● Exercise objective: Turn the stretch of lines from the one containing "1536x671 pixels. At" through the end into a Markdown table with the columns "No." and "Line", skipping any blank lines. Leave the pictures out of the table.

Collection entries:
>> START

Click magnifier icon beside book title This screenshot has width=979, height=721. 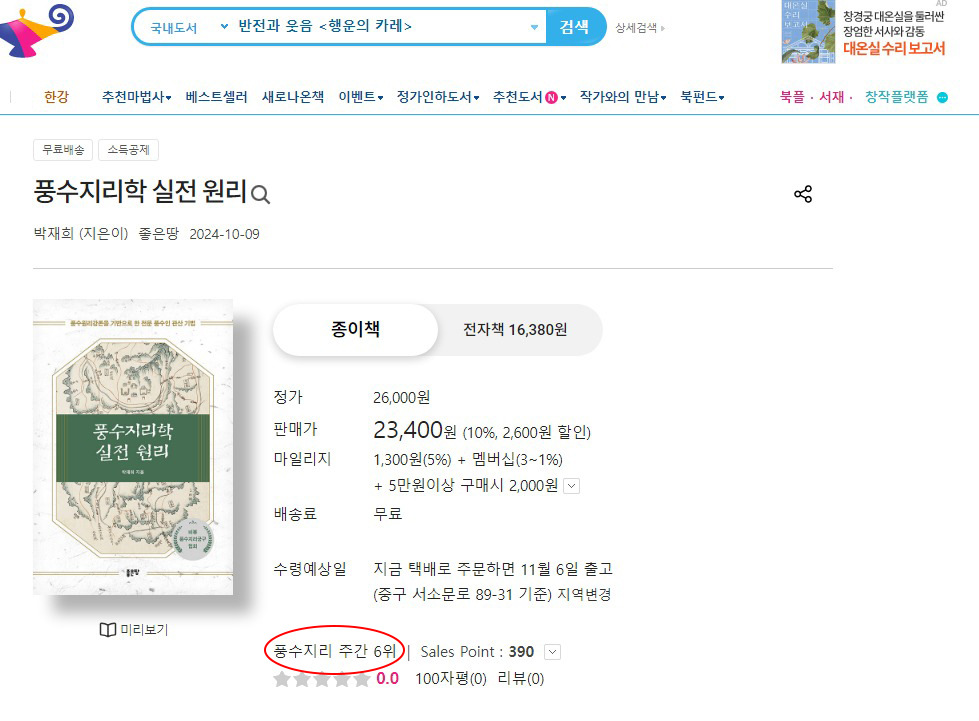coord(260,195)
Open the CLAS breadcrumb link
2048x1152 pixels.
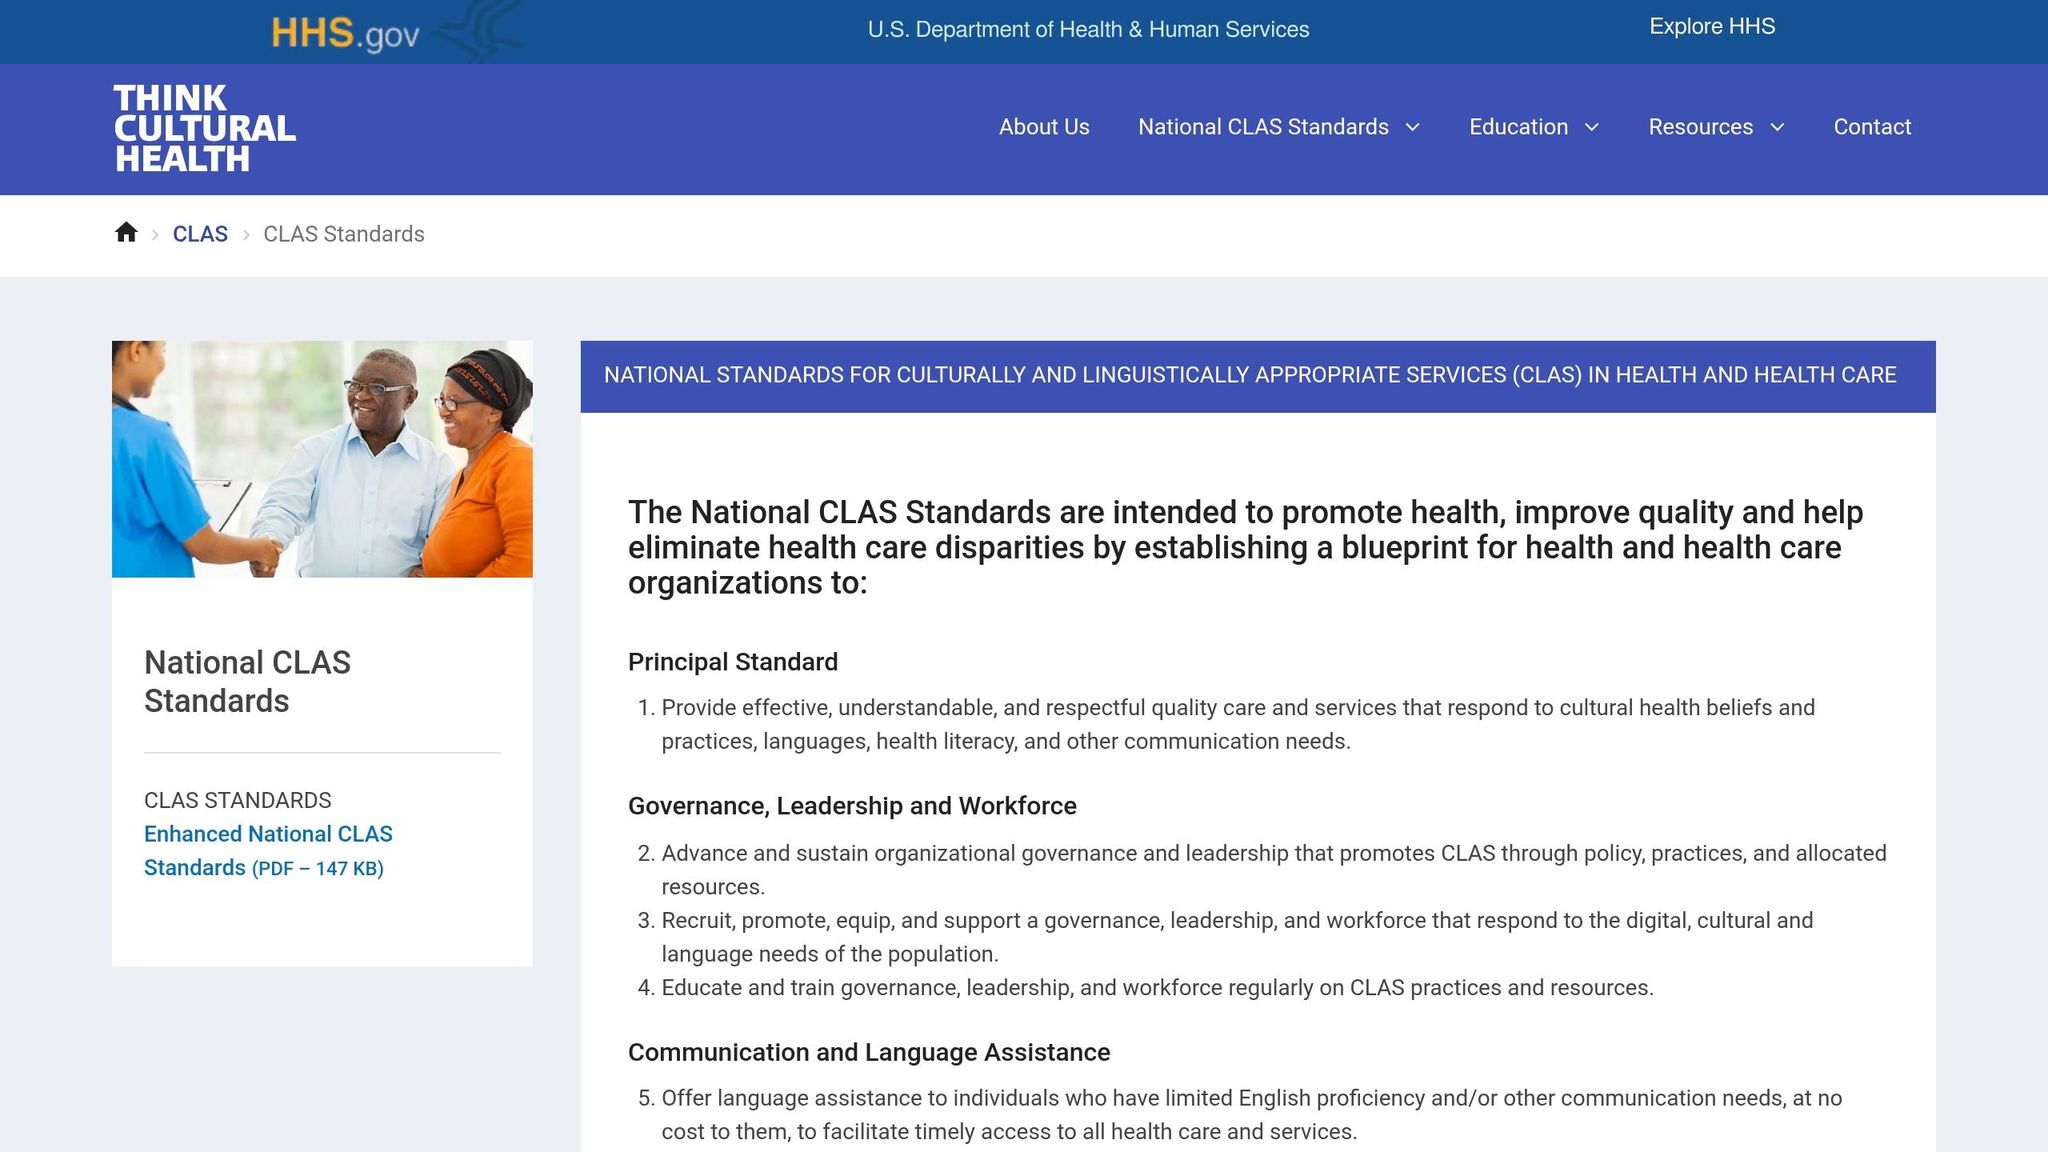tap(200, 234)
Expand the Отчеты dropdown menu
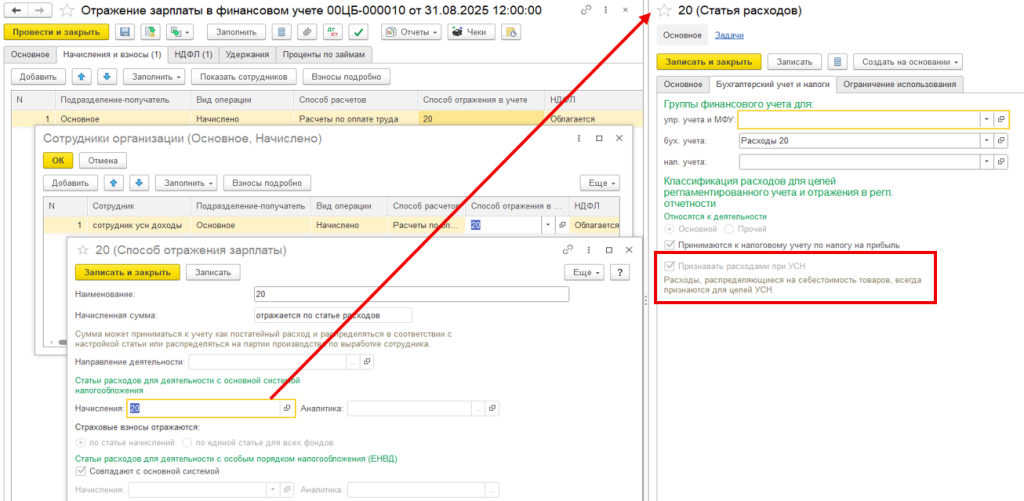 pos(413,32)
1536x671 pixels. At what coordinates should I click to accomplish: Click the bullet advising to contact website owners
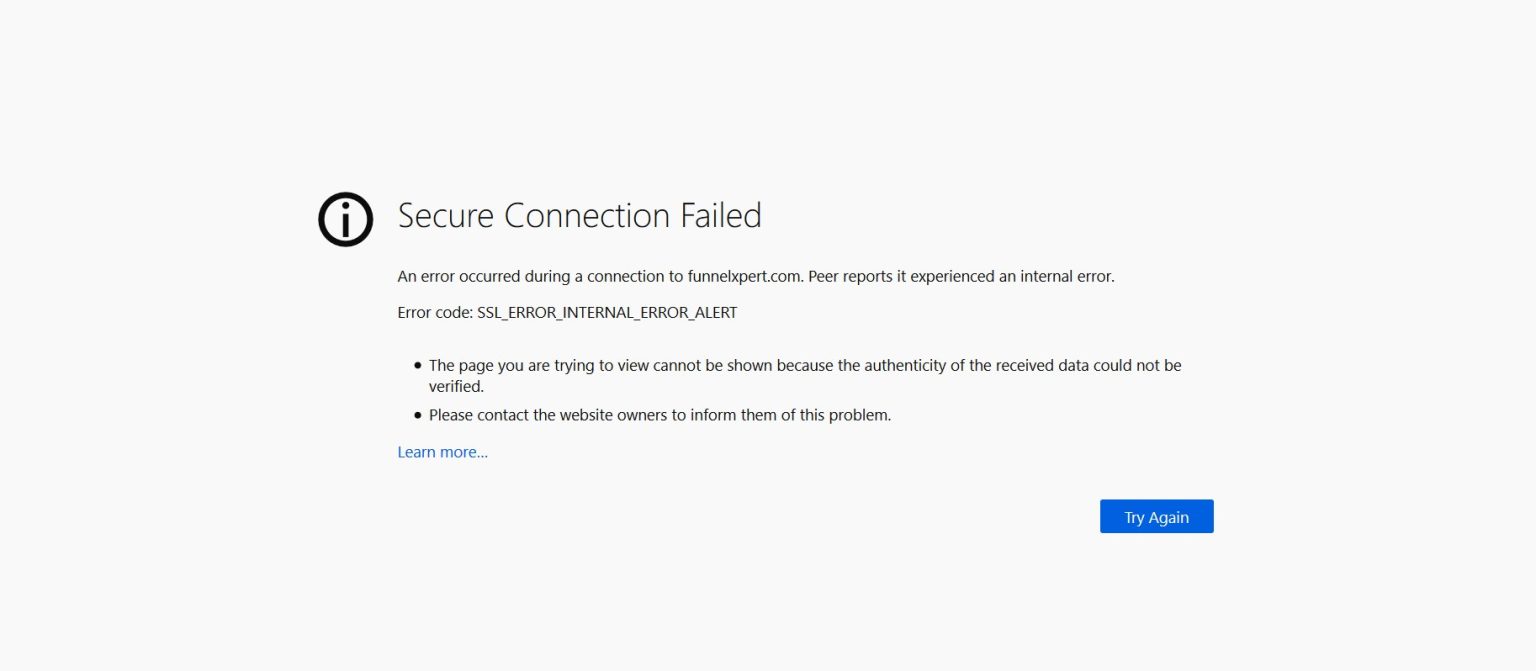(659, 414)
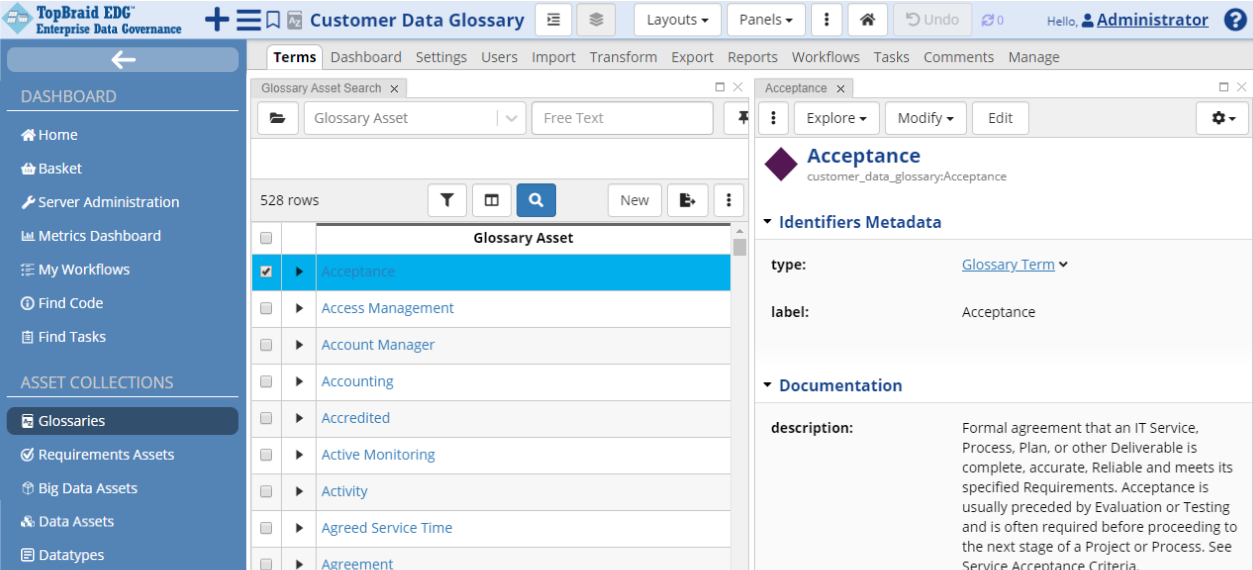Open the folder icon in search panel
The image size is (1253, 570).
click(277, 118)
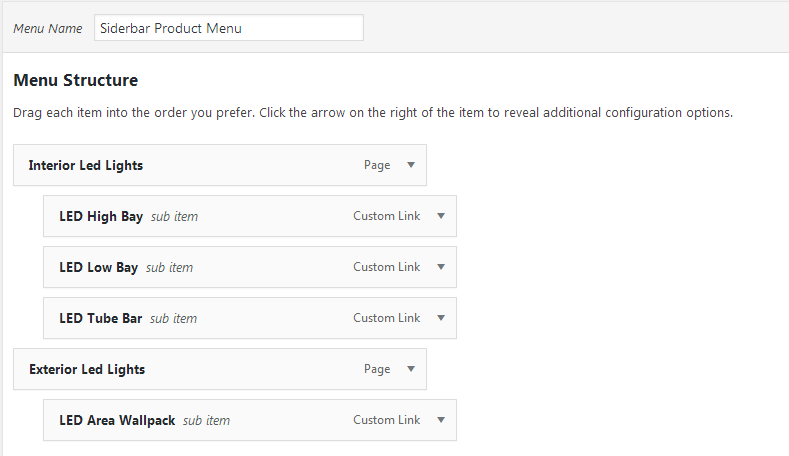Viewport: 789px width, 456px height.
Task: Click Page label on Exterior Led Lights
Action: 377,369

>> END

● Exercise response:
| No. | Line |
|---|---|
| 1 | 1536x671 pixels. At what coordinates should I click to accomplish: Click the bullet advising to contact website owners |
| 2 | (659, 414) |
| 3 | Open the folder icon in search panel |
| 4 | The image size is (1253, 570). |
| 5 | click(277, 118) |
| 6 | Viewport: 789px width, 456px height. |
| 7 | Task: Click Page label on Exterior Led Lights |
| 8 | Action: 377,369 |